Dogs play a rather important role in Eija-Liisa Ahtila’s work. The 2005 video “The Hour of Prayer,” for example, is a sad and beautiful declaration of love for her deceased dog, Luca; in “Okay,” from 1993, a woman speaks of her desire to become a dog. In the eight-part photo series, “Dog Bites,” created concurrently with “Okay”, this fantasy is realized. A naked woman is captured imitating dogs in various poses. The artist has explicitly denied rumors that she is the model in the pictures. Nevertheless, according to the commentary Ahtila provided to “Dog Bites,” in a certain way she is this woman, since in the act of taking these photographs she transfers her own posture, history and attitudes onto those of her model. In the end, anyway, the model is the one actually emphasized in the photos and Ahtila merely takes them. The status of model and author is thereby obscured, they become one – as generally in processes of becoming, fixed identities as starting and end points are obsolete.

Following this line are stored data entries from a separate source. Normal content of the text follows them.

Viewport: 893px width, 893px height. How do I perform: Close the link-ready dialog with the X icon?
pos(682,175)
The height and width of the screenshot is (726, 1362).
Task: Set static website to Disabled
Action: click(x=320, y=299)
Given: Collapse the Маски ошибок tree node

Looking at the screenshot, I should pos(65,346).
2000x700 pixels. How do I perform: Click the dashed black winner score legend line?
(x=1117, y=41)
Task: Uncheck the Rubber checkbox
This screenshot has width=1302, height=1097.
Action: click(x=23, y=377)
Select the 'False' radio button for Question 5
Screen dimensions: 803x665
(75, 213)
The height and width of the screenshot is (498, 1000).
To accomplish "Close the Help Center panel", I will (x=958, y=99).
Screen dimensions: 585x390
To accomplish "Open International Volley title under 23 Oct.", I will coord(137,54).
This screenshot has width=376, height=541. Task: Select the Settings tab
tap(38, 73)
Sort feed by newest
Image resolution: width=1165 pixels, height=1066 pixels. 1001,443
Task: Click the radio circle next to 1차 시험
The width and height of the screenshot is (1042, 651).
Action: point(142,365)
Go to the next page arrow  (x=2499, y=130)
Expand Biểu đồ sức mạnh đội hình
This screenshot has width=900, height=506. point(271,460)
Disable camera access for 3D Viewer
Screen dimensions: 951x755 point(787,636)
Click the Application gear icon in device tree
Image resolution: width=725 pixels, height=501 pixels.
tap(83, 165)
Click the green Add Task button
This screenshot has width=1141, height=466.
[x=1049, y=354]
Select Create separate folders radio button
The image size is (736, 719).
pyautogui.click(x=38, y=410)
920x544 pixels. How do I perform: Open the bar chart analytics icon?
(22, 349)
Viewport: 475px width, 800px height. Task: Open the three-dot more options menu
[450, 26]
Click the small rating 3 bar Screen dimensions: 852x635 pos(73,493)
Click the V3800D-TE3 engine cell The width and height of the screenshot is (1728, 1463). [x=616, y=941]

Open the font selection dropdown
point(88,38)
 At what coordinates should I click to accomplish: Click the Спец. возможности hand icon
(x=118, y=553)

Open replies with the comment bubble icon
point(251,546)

In each picture, the naked woman is seen filling the space of the frame: Scratching herself, panting. Additionally, there are poses which ironically suggest the other transformation processes: The woman “gives her paw,” thus acting like a dog which is, conversely, imitating a human greeting and, indeed, usually on the command and at the whim of its “master.” In another photograph, the female creature lifts her hind leg just like male dogs do while urinating, thus mimicking male territorial behavior. The performance captured in the photograph contains more than a simple performative analogization of woman-bitch, but alongside this becoming animal is also becoming man and becoming human. In so doing, Athila subverts Deleuze and Guattari’s becoming animal concept, which always signifies a becoming minority as well. On the other hand, the female nature of the protagonist, emphasized by her nudity, implies the preliminary stage of becoming woman, mandatory for Deleuze and Guattari, for all becoming processes and reaffirms the cliché of woman’s closeness to nature and, therefore, to animals.

It bears mention, too, that the femininity and unspecified identity of the person portrayed clearly differentiate this work from – at least at first glance –comparable works like Maurizios Cattelan’s photograph “Me as dog,” Oleg Kulik’s performances as a dog, or the older performances of Salome or Valie Export, each of whom leads a partner on a leash. To be sure, however, Ahtila’s photo series also refers back to these forebears which – motivated in part by emancipatory impulses, either feminist or anti-speciesist – introduce the dog as the artist’s alter ego.

In the broader context of Ahtila’s human drama, “Dog Bites” can undoubtedly be read as the personification of a psychotic state, which manifests itself as a cliché of dogness and lived “female” hysteria.